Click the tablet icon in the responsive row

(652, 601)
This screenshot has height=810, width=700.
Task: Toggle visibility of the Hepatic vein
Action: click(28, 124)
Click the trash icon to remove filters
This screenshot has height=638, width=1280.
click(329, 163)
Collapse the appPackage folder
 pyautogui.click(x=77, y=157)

__What you should do__: Extract every line of the material above that contains the string "screenshot", matching case exactly.

__Solution to the exercise__:
This screenshot has height=810, width=700.
This screenshot has height=638, width=1280.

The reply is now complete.